= How to complete this task =
Set down, please, exactly the lines below that run from the line with "Latest Headlines (117, 192)" to the line with "Obi Appeals To", both lines included.

START Records shown

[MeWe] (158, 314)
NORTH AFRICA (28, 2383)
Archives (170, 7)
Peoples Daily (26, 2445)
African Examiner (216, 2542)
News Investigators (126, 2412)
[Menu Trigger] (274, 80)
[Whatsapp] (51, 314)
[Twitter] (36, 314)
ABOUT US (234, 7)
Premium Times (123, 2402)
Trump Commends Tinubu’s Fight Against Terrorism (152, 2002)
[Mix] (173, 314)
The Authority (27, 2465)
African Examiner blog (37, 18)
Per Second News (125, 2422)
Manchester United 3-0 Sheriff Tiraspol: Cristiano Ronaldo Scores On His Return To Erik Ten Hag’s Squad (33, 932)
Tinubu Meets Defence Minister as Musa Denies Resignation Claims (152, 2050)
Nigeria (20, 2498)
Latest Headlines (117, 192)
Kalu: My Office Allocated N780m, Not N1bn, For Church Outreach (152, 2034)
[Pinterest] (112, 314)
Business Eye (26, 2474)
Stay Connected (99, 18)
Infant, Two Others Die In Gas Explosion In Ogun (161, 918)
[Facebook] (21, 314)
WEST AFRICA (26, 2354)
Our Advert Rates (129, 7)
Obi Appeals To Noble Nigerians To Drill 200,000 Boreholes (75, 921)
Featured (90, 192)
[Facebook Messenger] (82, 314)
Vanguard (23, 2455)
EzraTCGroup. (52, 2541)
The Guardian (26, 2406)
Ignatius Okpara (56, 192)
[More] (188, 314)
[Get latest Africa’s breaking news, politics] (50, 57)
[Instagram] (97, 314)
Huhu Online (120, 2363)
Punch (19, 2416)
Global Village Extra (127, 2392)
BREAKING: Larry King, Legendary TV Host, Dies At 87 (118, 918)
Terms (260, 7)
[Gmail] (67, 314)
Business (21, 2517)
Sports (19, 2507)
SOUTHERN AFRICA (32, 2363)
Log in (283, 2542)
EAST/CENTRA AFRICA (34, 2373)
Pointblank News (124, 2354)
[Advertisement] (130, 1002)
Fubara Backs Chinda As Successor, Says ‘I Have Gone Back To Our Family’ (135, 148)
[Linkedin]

END Records shown

= Exercise solution =
Latest Headlines (117, 192)
Kalu: My Office Allocated N780m, Not N1bn, For Church Outreach (152, 2034)
[Pinterest] (112, 314)
Business Eye (26, 2474)
Stay Connected (99, 18)
Infant, Two Others Die In Gas Explosion In Ogun (161, 918)
[Facebook] (21, 314)
WEST AFRICA (26, 2354)
Our Advert Rates (129, 7)
Obi Appeals To Noble Nigerians To Drill 200,000 Boreholes (75, 921)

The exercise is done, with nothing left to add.